**WORK TO COMPLETE**
Look through the material below and count the lines that hold "Sort". Give that number by itself.

****************

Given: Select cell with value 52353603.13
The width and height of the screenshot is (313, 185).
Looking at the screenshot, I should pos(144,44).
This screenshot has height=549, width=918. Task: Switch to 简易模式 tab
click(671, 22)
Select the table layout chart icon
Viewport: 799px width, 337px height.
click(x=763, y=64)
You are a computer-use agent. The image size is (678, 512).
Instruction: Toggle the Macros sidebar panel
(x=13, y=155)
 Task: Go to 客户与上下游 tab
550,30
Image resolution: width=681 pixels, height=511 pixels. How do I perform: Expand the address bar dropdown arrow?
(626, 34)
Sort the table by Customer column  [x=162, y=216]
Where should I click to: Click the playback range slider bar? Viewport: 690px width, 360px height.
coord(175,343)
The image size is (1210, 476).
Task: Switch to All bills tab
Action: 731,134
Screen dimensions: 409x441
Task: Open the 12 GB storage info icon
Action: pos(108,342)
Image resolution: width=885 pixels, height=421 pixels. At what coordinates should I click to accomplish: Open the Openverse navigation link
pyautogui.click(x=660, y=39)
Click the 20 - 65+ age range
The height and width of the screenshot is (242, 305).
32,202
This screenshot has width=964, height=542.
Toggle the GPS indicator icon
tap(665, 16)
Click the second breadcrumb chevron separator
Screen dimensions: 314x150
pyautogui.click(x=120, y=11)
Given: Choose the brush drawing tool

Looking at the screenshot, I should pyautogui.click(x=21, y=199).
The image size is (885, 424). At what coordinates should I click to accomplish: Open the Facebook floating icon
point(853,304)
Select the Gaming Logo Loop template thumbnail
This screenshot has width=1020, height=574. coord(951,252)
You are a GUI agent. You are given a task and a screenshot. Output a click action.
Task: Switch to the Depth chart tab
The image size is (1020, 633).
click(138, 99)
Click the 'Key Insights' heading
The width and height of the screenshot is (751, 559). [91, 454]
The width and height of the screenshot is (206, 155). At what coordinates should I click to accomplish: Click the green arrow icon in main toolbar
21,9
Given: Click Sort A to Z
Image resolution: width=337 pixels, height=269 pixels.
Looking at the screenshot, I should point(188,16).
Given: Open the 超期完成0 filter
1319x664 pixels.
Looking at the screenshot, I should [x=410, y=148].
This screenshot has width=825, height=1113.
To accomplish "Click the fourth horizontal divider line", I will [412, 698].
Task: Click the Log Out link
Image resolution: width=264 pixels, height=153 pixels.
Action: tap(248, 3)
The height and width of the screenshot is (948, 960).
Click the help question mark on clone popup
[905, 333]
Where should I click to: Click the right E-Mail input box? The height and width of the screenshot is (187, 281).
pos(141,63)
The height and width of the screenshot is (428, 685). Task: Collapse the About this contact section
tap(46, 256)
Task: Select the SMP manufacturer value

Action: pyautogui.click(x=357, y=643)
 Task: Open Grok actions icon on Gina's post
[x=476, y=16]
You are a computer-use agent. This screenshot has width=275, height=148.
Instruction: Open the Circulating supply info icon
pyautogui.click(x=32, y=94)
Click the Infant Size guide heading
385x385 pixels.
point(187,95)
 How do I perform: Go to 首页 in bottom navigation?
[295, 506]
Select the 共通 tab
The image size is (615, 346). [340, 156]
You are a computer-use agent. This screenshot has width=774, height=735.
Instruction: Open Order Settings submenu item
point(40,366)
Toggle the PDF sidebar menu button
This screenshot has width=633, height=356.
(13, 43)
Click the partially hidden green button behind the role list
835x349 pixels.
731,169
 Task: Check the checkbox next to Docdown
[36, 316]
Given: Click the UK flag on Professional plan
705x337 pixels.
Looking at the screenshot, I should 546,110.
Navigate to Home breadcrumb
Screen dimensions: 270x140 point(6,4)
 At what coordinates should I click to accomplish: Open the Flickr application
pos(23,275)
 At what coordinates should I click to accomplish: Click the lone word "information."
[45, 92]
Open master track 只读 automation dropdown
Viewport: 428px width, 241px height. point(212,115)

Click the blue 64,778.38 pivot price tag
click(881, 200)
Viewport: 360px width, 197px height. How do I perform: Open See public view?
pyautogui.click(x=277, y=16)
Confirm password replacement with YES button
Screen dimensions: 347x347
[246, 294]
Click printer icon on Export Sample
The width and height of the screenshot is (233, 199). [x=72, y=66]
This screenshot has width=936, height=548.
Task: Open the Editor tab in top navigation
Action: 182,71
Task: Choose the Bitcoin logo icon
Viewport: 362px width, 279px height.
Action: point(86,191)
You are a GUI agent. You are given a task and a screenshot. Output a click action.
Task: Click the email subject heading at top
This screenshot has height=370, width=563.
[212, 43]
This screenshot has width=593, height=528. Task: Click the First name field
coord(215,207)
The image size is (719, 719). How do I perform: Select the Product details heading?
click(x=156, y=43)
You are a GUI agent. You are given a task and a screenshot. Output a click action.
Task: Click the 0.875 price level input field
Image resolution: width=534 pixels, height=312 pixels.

****************

**FINAL ANSWER**
2